Source material ▸
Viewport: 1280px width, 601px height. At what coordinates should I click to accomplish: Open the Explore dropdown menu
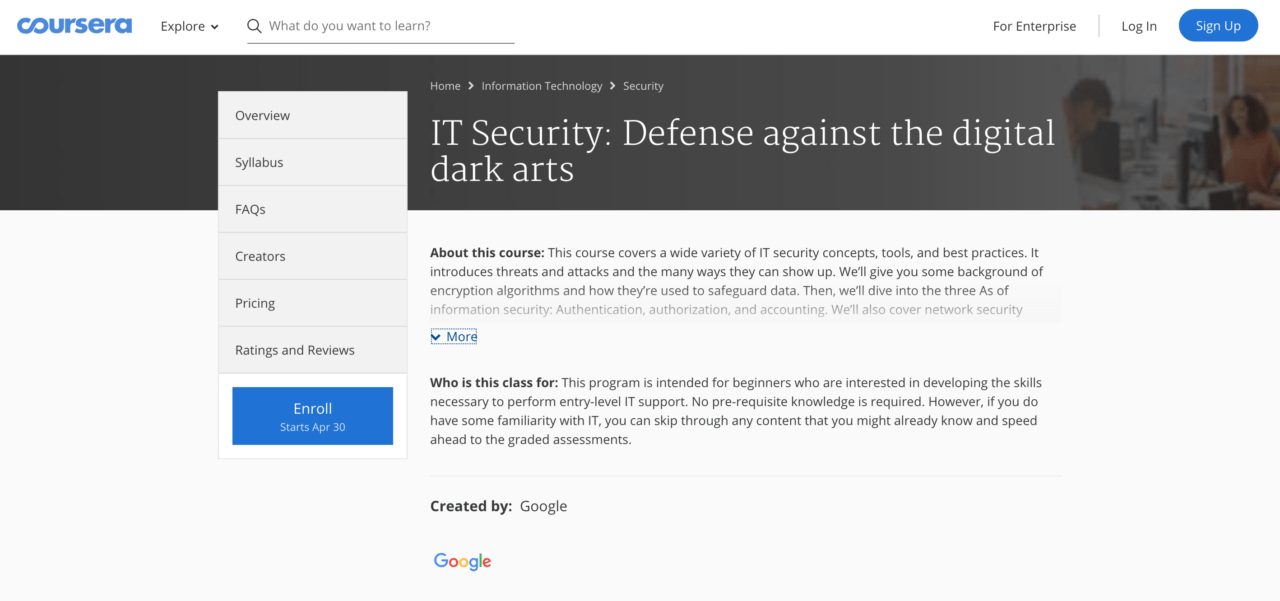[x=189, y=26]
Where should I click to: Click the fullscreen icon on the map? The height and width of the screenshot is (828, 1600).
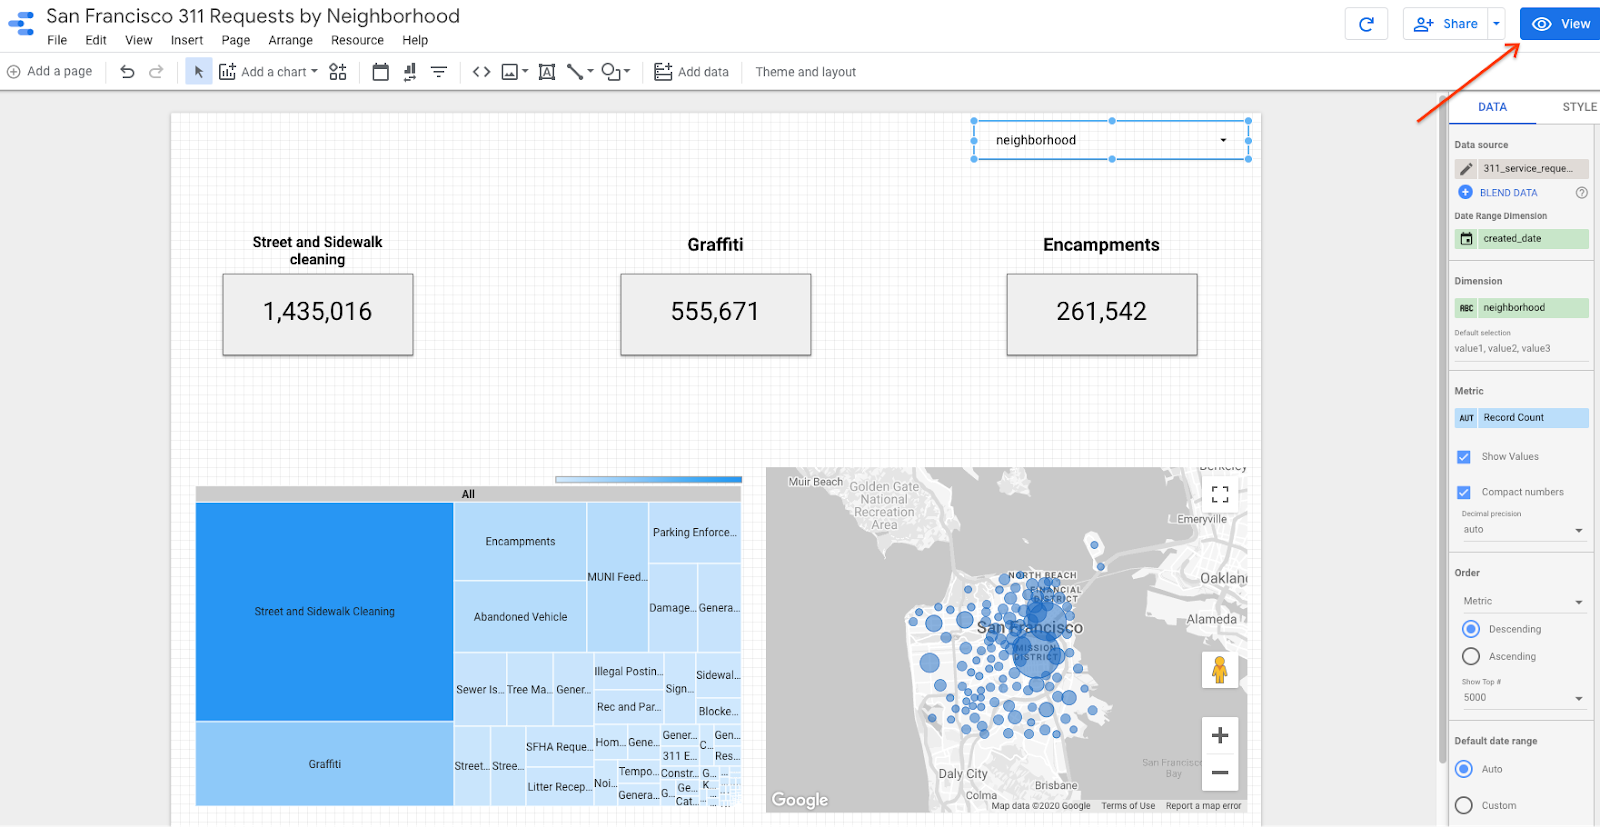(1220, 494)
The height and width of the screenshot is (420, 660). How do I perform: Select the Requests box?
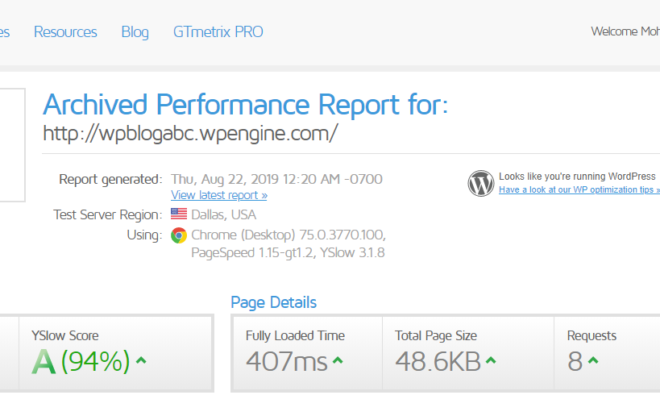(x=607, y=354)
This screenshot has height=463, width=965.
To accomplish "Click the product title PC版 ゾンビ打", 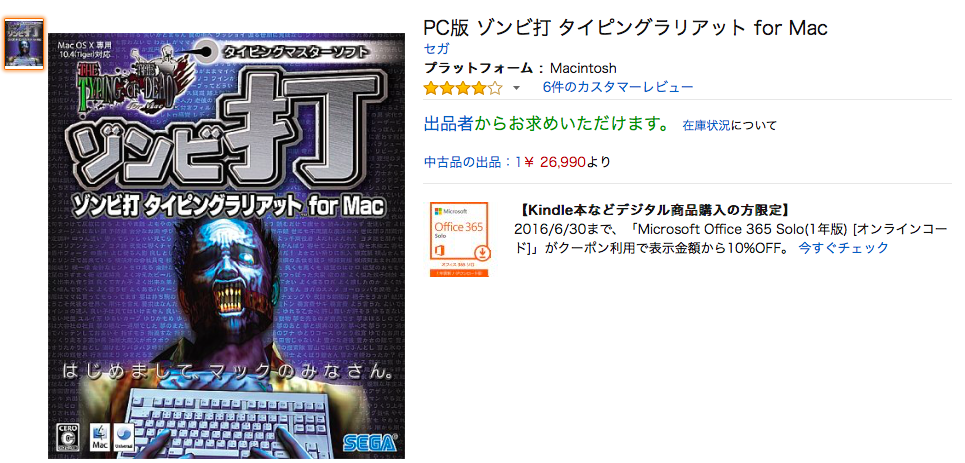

---

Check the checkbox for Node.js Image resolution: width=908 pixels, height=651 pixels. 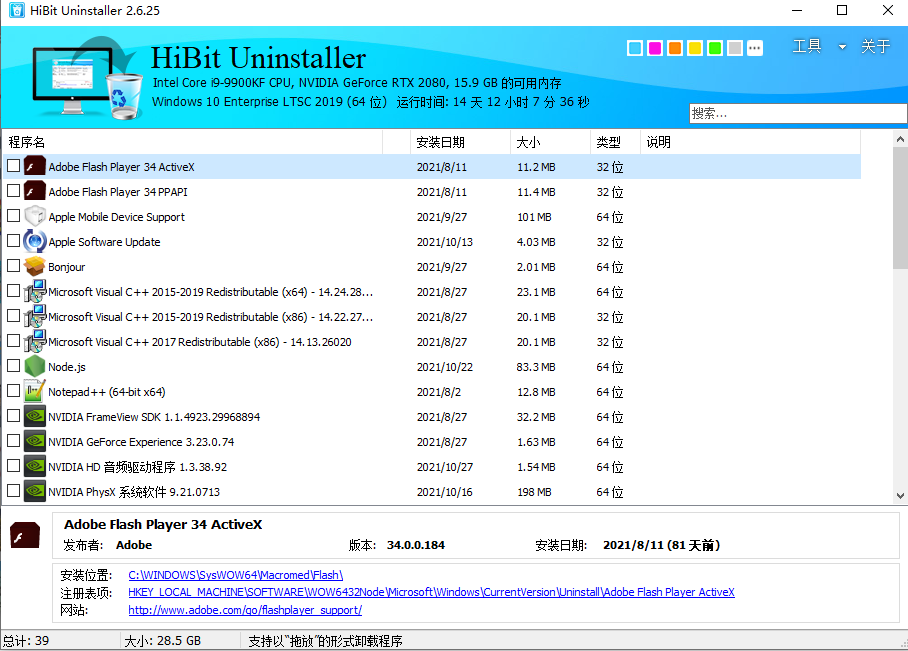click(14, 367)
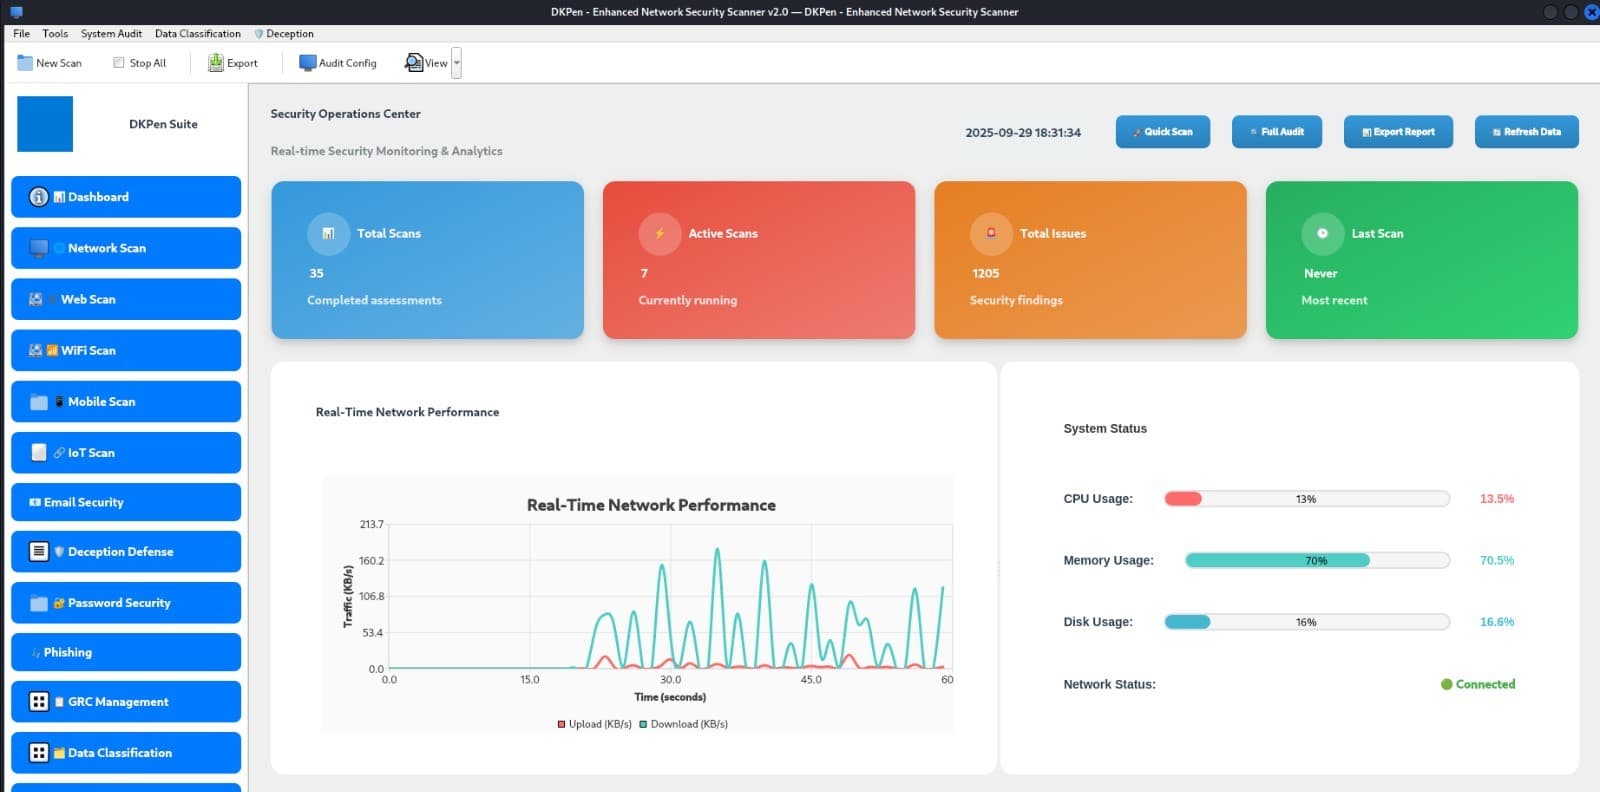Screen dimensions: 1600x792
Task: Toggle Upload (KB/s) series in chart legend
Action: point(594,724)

--

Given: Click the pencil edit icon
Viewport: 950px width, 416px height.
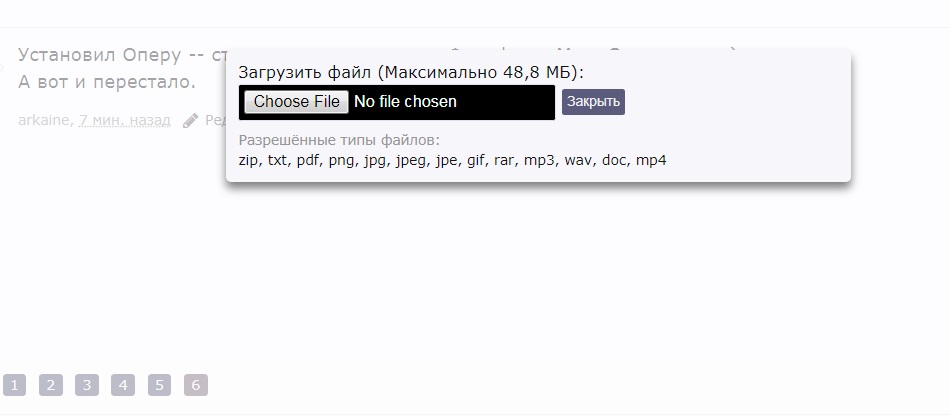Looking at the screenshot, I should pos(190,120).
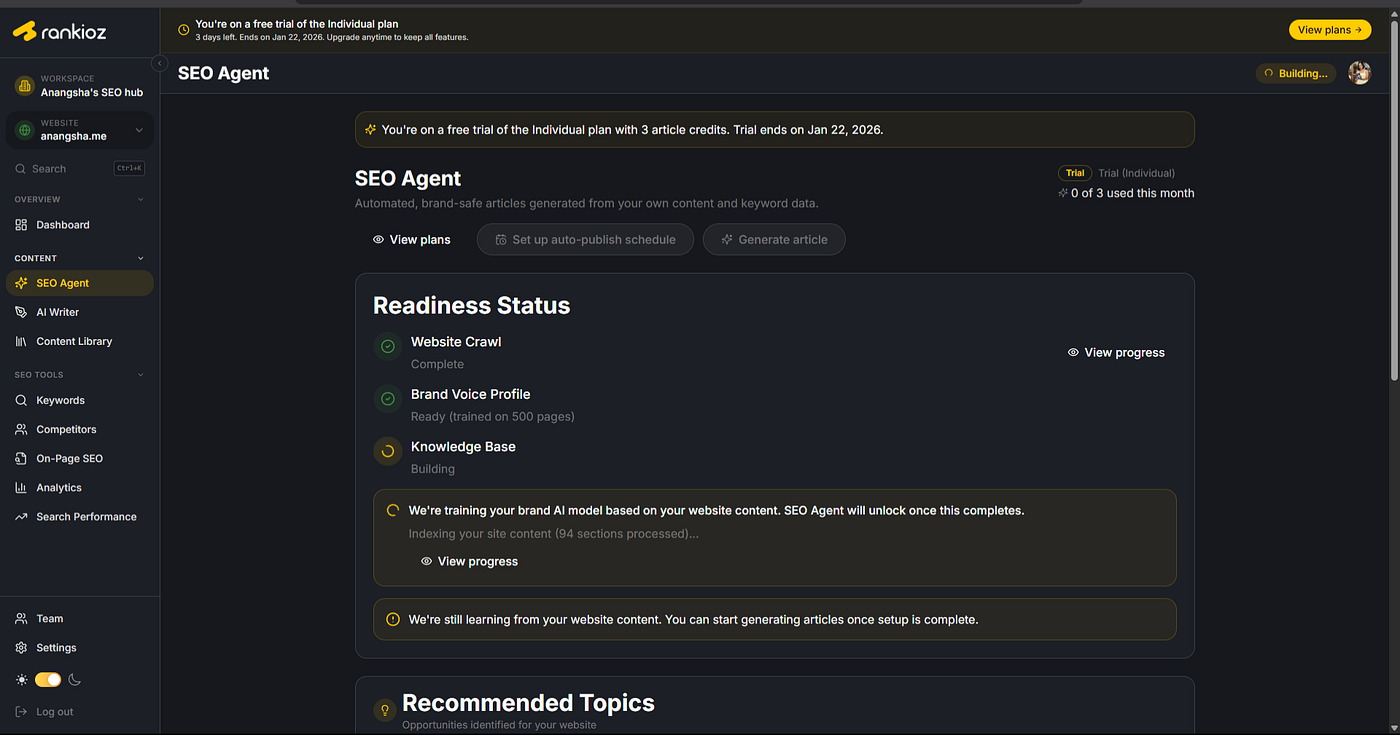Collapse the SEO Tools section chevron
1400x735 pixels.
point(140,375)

Assignment ▸
The lines to reproduce run from the one above containing "Viewport: 1280px width, 601px" through the one containing "the product title". Copy them exactly and leave out all pictures.

Solution for this task ▸
Viewport: 1280px width, 601px height. At what coordinates should I click to accomplish: Open the Explore dropdown menu
[x=189, y=26]
Where should I click to: Click the fullscreen icon on the map? The height and width of the screenshot is (828, 1600).
(1220, 494)
The height and width of the screenshot is (420, 660). How do I perform: Select the Requests box?
(x=607, y=354)
This screenshot has height=463, width=965.
To accomplish "Click the product title PC版 ゾンビ打", 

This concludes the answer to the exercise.